Study material:
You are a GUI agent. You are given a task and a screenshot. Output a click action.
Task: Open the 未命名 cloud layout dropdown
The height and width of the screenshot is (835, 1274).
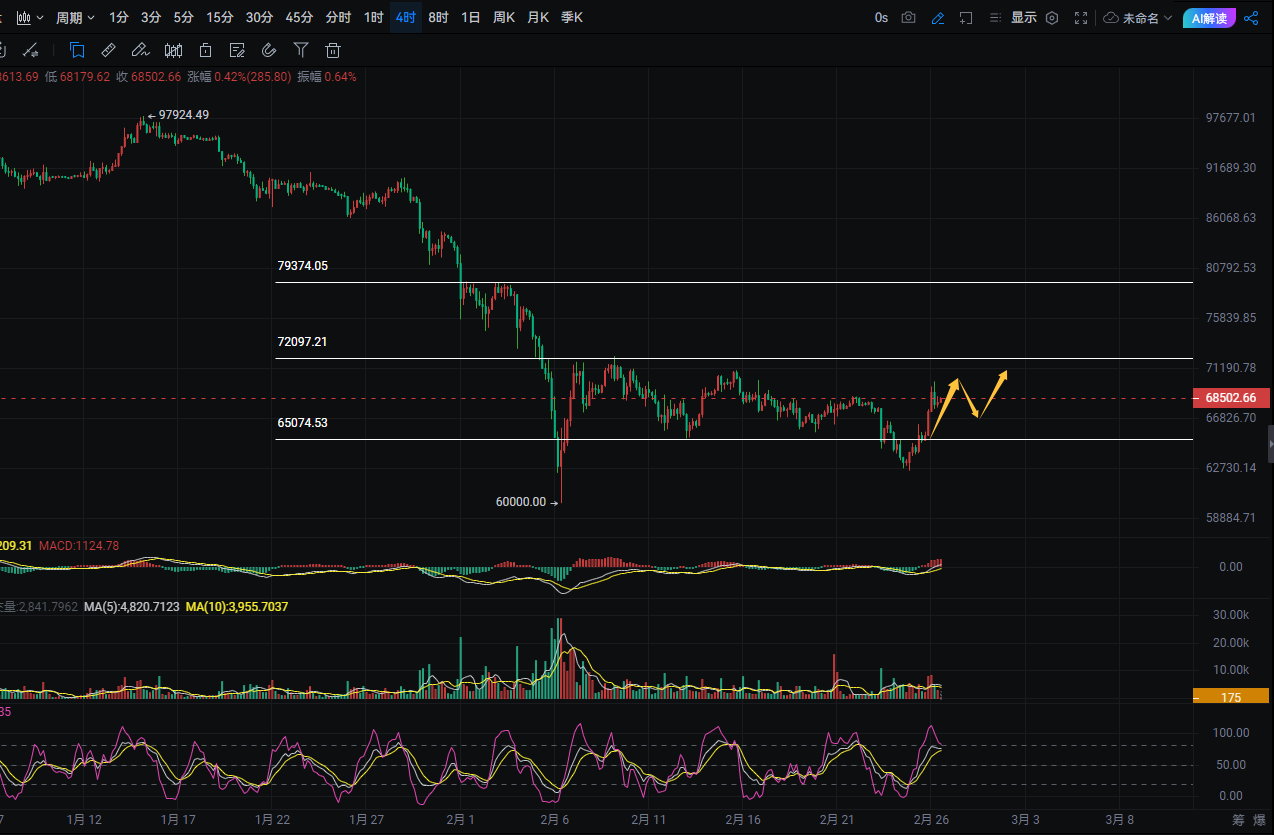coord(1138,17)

==

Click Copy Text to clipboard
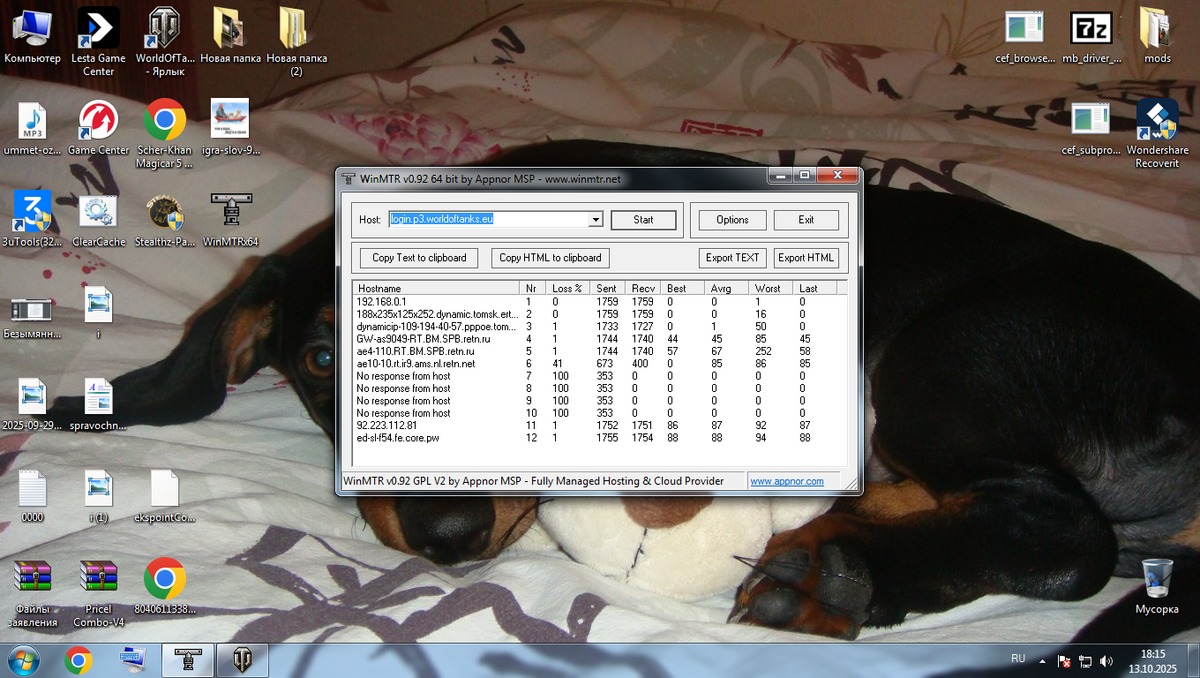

---

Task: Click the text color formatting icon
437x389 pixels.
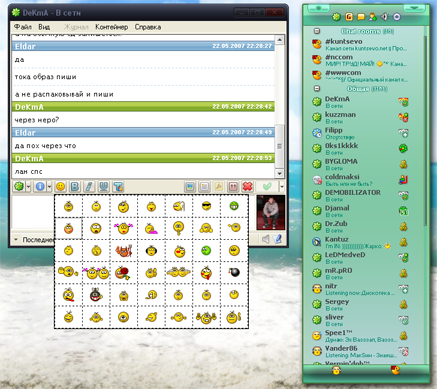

Exercise aim: Every line from the line containing "Task: Click the text color formatting icon" through the line containing "437x389 pixels." in the records above must be retyped exactly. Leave out the rest.

Exercise result:
Task: Click the text color formatting icon
437x389 pixels.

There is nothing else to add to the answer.